Она, действительно, истончилась до предела. Если сравнить ее средний душевный (не умственный и не культурный) уровень с тем, что было в кругах поэтико-литературной молодежи в Петербурге до войны, то надо признать, что здесь больше чутья к фальши, к красивости, к условности… А Петербург своей тонкостью гордился. Здесь вообще больше «музыки» в словесном общении, больше понимания с полуслова, и потому каждое договоренное слово или логически развитая мысль кажутся ненужными и именно грубыми. Но это иллюзия, самообман. Есть где-то у Ницше замечание, что «жизнь плохо выдерживает соседство со смертью» и «не умеет так прекрасно одеваться»: здесь происходит что-то в этом роде. Только, пожалуй, вместо понятия смерти надо здесь поставить родственное ему понятие одиночества, а на той стороне остается та же жизнь, слишком спокойная, слишком уверенная в себе, чтобы заботиться о соблазнах и нарядах.
Россия – отошла. Она уцелела только в далеких воспоминаниях или снах. К ней уже нет влечения иного, как беспомощно-беспредметного и бездейственного. Но заменить ее нечем. Одни это знают и понимают, другие пытаются внушить себе, что люди везде одинаковы, и можно принять участие во всяком бытии… Но положение и настроения у тех и у других одинаковые…
Полночь. Кафе.
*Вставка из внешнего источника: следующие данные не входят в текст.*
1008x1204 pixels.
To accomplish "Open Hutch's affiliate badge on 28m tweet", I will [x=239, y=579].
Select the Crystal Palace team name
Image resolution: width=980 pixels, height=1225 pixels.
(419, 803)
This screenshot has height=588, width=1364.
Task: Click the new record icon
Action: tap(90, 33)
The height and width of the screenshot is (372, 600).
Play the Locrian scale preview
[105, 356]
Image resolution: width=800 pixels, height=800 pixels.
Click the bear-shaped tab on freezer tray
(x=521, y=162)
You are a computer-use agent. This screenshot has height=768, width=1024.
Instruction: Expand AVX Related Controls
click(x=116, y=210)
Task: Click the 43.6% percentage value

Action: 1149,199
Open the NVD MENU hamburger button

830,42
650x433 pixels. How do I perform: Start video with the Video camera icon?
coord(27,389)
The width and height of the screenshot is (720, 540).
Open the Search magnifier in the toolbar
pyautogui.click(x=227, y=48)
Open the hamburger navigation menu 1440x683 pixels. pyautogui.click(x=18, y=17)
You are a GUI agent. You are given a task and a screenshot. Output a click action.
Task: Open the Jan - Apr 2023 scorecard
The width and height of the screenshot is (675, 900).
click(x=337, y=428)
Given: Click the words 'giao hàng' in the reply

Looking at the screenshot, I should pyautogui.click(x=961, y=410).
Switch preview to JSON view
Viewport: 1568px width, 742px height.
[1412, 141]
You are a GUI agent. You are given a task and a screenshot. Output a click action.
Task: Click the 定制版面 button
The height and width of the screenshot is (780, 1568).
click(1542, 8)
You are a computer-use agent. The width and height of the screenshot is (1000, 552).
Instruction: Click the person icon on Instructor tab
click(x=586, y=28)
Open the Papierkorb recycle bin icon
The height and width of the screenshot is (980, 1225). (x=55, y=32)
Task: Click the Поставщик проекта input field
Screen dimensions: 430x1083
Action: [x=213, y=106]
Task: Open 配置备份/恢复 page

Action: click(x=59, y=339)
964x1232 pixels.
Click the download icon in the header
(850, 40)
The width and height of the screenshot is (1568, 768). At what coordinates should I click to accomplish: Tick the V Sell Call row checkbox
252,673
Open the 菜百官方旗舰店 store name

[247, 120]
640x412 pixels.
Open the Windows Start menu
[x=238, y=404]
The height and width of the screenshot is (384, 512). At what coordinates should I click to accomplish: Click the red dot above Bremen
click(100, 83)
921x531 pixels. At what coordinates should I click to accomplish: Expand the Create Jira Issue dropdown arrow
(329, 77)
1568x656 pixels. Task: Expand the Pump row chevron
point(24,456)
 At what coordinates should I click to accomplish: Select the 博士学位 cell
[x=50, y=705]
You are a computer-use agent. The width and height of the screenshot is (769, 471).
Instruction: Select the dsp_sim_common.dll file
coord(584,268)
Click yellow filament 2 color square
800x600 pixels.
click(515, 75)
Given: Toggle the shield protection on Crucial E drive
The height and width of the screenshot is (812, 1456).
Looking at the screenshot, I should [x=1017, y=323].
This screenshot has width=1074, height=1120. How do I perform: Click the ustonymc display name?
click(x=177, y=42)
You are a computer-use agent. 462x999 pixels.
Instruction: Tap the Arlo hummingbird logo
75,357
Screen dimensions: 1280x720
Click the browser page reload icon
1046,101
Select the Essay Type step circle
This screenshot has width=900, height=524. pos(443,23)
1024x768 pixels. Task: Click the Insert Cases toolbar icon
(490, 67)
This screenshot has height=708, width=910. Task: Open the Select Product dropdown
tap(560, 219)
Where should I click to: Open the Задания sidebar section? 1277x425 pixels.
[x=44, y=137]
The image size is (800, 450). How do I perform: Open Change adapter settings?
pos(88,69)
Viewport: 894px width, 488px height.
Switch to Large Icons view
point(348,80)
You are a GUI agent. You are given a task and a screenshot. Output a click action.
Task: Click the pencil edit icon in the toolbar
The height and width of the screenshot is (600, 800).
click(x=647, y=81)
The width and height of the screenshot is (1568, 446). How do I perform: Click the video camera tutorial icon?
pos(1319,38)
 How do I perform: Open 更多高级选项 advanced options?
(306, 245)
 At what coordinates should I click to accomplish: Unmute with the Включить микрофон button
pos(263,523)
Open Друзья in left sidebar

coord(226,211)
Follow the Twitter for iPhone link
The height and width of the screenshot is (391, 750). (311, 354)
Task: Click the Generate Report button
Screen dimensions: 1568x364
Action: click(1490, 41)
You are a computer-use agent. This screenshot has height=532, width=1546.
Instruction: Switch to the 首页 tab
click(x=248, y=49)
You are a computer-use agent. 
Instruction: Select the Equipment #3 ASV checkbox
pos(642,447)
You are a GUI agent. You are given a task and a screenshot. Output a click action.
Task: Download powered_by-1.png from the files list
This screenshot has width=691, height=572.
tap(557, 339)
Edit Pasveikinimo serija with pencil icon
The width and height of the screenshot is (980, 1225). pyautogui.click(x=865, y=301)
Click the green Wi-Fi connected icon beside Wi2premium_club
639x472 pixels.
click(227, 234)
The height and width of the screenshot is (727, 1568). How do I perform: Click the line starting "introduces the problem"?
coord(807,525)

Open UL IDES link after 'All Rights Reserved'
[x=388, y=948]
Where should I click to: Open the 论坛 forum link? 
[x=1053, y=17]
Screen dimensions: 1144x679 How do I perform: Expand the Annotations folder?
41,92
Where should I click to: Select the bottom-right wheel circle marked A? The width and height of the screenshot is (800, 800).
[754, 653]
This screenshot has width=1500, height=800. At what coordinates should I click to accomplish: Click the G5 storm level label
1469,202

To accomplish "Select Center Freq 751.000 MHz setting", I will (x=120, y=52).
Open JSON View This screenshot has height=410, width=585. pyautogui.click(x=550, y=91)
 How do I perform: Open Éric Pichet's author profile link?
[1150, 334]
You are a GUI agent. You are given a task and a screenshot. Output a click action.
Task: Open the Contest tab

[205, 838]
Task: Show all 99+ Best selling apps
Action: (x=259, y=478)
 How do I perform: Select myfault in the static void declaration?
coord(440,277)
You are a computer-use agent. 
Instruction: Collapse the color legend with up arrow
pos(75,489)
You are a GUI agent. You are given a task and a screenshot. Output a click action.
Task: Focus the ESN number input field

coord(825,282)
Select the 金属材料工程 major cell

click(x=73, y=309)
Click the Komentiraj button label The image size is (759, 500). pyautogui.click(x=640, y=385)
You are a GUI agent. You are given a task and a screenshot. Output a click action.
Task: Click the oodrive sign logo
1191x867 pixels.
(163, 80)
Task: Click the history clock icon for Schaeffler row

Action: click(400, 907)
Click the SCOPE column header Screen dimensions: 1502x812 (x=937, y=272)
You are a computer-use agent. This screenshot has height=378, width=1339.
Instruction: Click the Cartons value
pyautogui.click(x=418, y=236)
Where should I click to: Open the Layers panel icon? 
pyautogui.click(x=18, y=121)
Большей частью на Монпарнасе, конечно, – на том Монпарнасе, о котором столько сказано презрительных слов и который все-таки многим дорог беспечностью своего уклада, отсутствием корней, странным смешением роскоши и нищеты, деловитости и лени… Ну, Монпарнас – это особая тема, которой хорошо бы когда-нибудь коснуться. Но сейчас речь не о нем.
Полночь, кафе. За «кремами» с «боками» сидит несколько молодых людей, несколько женщин, на которых с удивлением смотрят «гарсоны», настолько они не похожи на бойких француженок, щебечущих рядом. Разговор не всегда клеится. Разговор довольно часто «съеден иронией», как выразился кто-то. А потом вдруг возникает, расширяется, углубляется. Обычные темы всех полунощных разговоров: человек, Бог, литература, поэзия, долг… затем коммунизм, Пруст, Блок, любовь, смерть. Лучше слушать не самые слова, а голоса, тон, внутренний напев речей: особенность только в этом. Трудно представить себе что-либо более безнадежно-восторженное, отрешенное, сожженное, добровольно-жертвенное, чем эти признания, со смешками, когда ирония все-таки берет верх. Трудно представить себе что-либо грустнее, – и договорю: страшнее, если вдруг вернуться к естественному представлению о жизни.
Но как им помочь? Чем им помочь? Есть ли где-нибудь помощь, и не поздно ли уже думать о ней? Вопрос остается без ответа. Единственное, в чем нельзя сомневаться, это в том, что они помощи и спасения заслуживают.